Best way to optimise an string array search?

SHughes_Fusion · Post by **SHughes_Fusion** » Mon Jun 02, 2014 11:29 am

As I've posted elsewhere on here I'm working on a project that includes an XML parser. To do this I've set up a const array of all 'valid' XML tags and matching arrays which hold what I term the tag 'type' and tag 'ID' which are just bytes corresponding to aliases I've set up.

So, for example, the tag <Ping> has a type of XML_Command and an ID of XML_Ping in my code. The 'type' allows my code to fork to the appropriate code to handle that tag and the 'ID' allows that code to process the tag in more depth.
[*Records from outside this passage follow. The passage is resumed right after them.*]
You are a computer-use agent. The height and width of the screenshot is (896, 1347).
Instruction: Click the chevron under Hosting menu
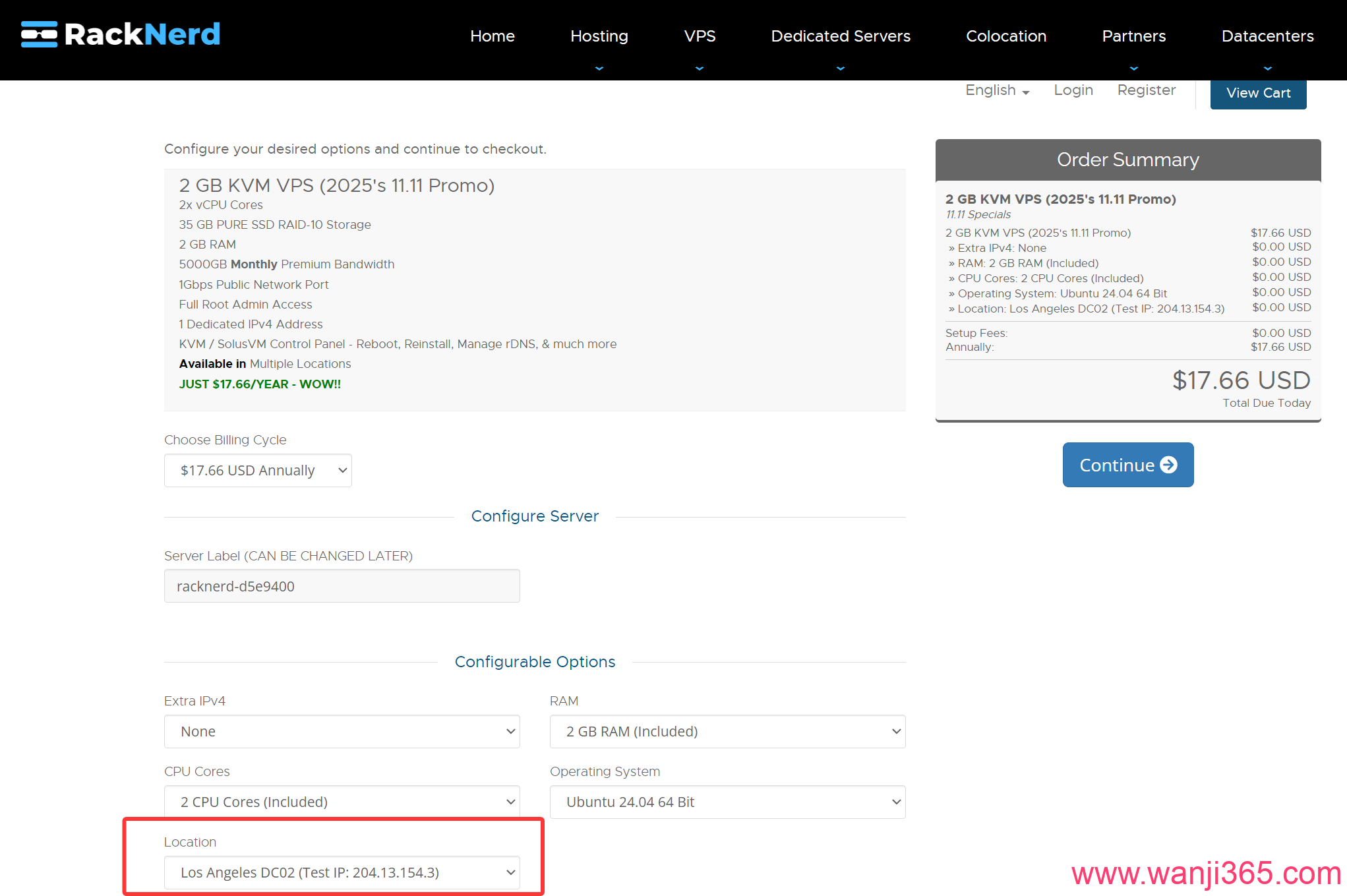(599, 68)
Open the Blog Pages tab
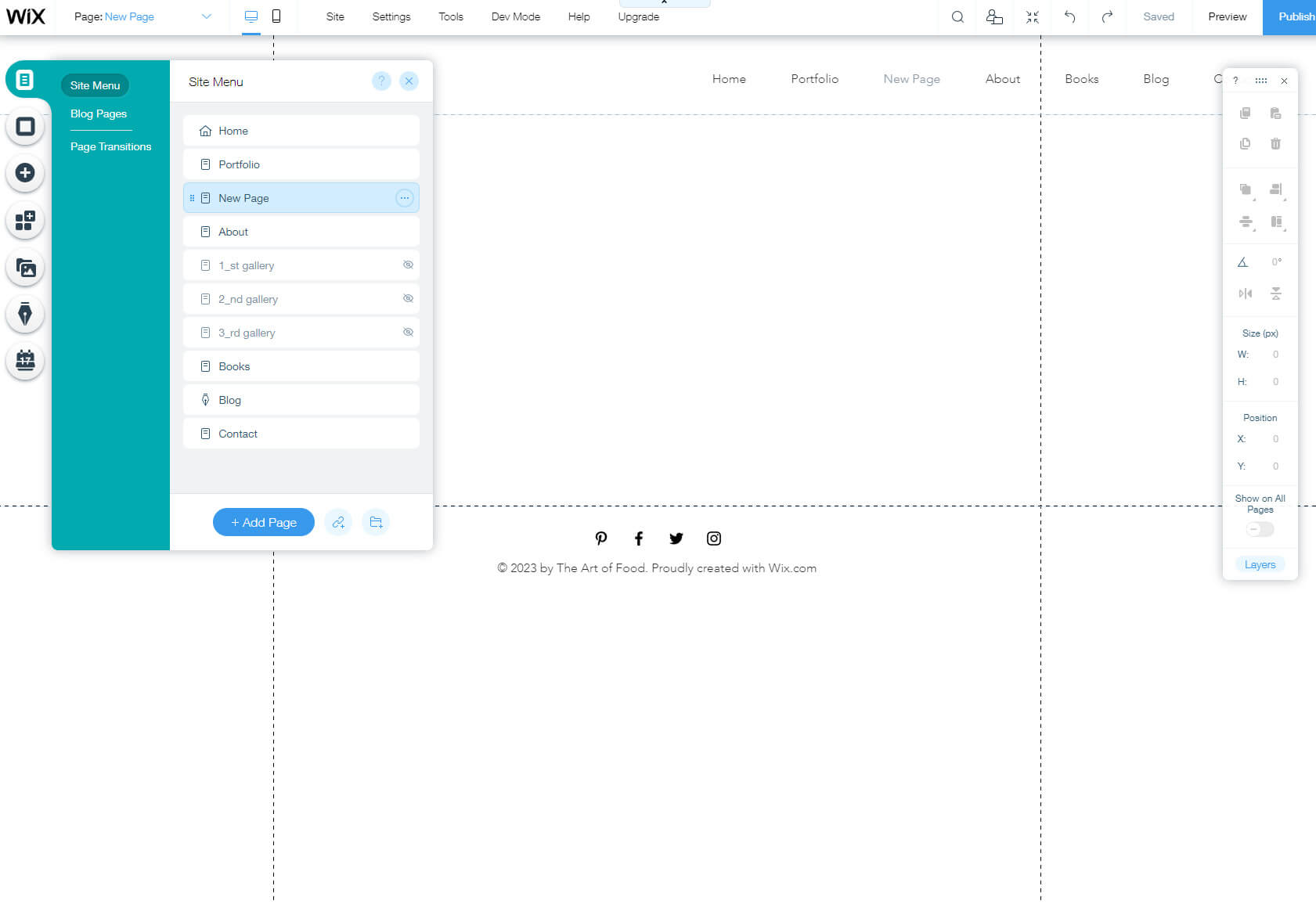Image resolution: width=1316 pixels, height=904 pixels. pos(99,113)
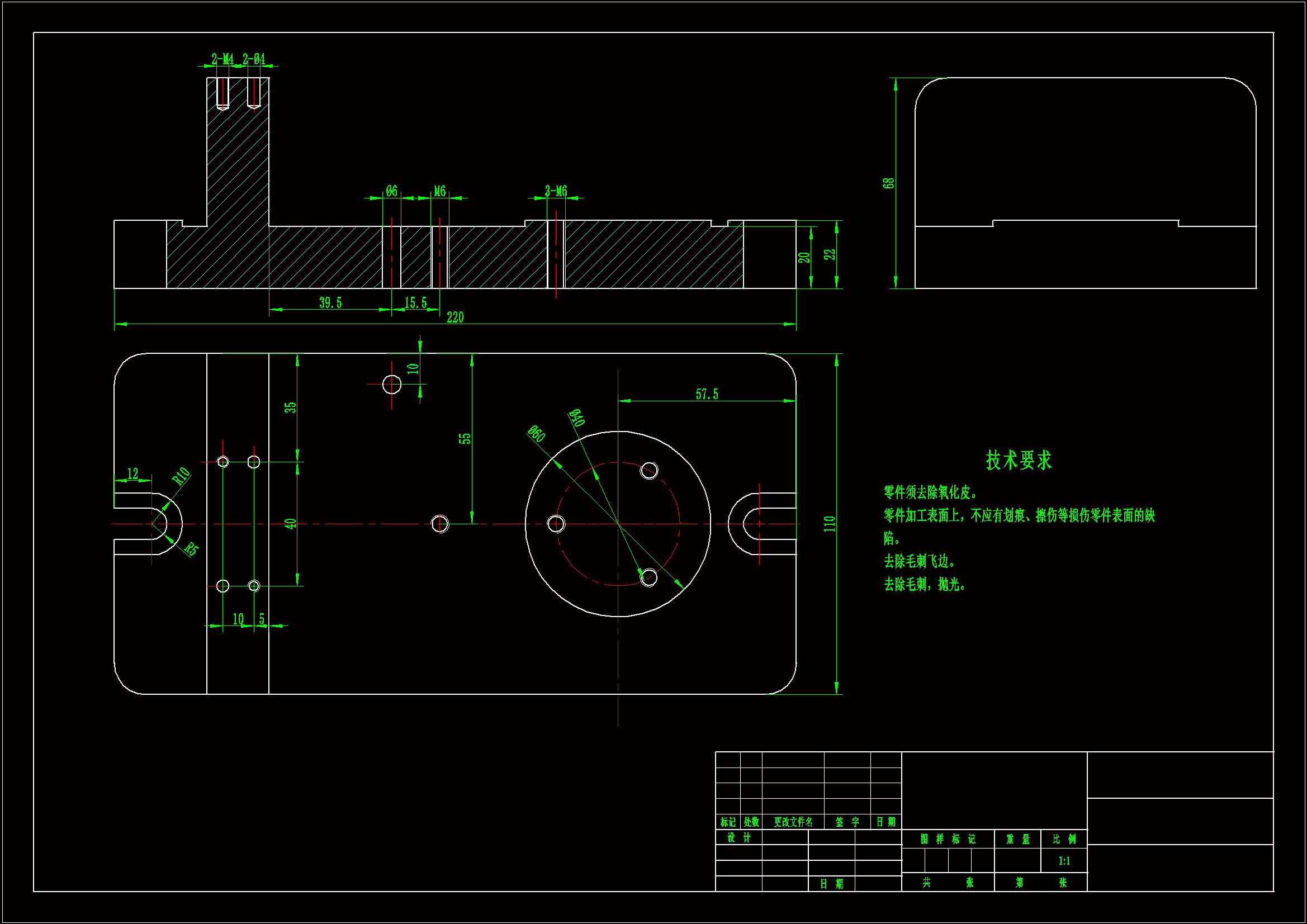Select the 39.5 dimension label

point(330,303)
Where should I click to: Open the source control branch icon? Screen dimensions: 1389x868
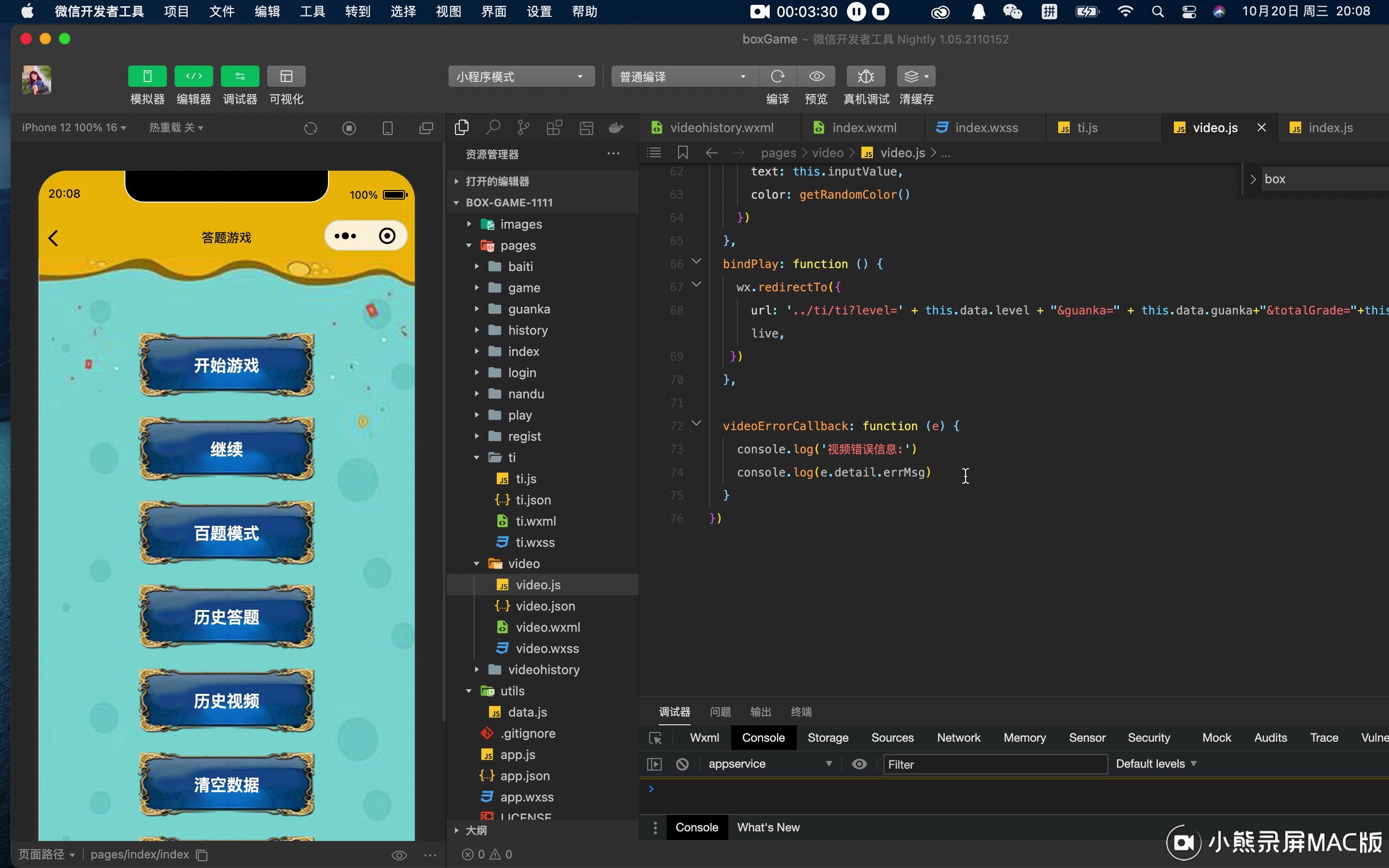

The way I've done this is fairly powerful as you only need one list of valid tags and one 'Extract' command to get the next tag from this list. However, it does mean that the tag matching involves matching a string against an array of around 40 strings. (Not all tags are valid in all contexts)

I'd imagine this has potential to be quite inefficient so I was wondering if anyone had any experience of the most efficient way to do a comparison against a string array?

Also, is there an explanation available as to how Swordfish compares strings as this would also help me optimise the code.

I should say I don't believe there is an issue, I just always like to make my code as efficient as possible!

RangerBob · Post by **RangerBob** » Mon Jun 02, 2014 1:14 pm

Personally I've only every really used the "Compare" function in the in-built string library. Not reinventing the wheel and all that.

You can have a look in the library to see how it performs it; using the FSRs and POSTINC registers. Seems pretty darn efficient to me.

Regards,

Rangerbob

Jerry Messina · Post by **Jerry Messina** » Mon Jun 02, 2014 5:45 pm

For a short list I usually just use a direct comparision, ie "if string_var = const_string_list(i))" statement.

String comparisons are done on a character-by-character basis and terminate when a mismatch (or end of string) is found. As long as the items in the const string_list() are fairly unique this isn't too bad... most of the time is spent calculating the string array addresses.

The string library Compare() function is some 2x-3x slower than this since it makes copies of the strings prior to the comparison. It also usually ends up using more code, too.

For long lists, instead of using the strings themselves I use a hash function on the input string and just compare the resulting hash value vs a const table of precomputed entries . This typically saves code since you don't need the actual strings, and tends to be faster as long as you pick a hashing function that's not too taxing. Many times I'll use a version of the 16-bit Fletcher Checksum since this is dead easy to compute vs something like a full-blown CRC.

Are you trying to optimize size or speed?

SHughes_Fusion · Post by **SHughes_Fusion** » Tue Jun 03, 2014 10:43 am

Interesting idea, Jerry. I'm mainly thinking about optimising the speed of matching rather than code size.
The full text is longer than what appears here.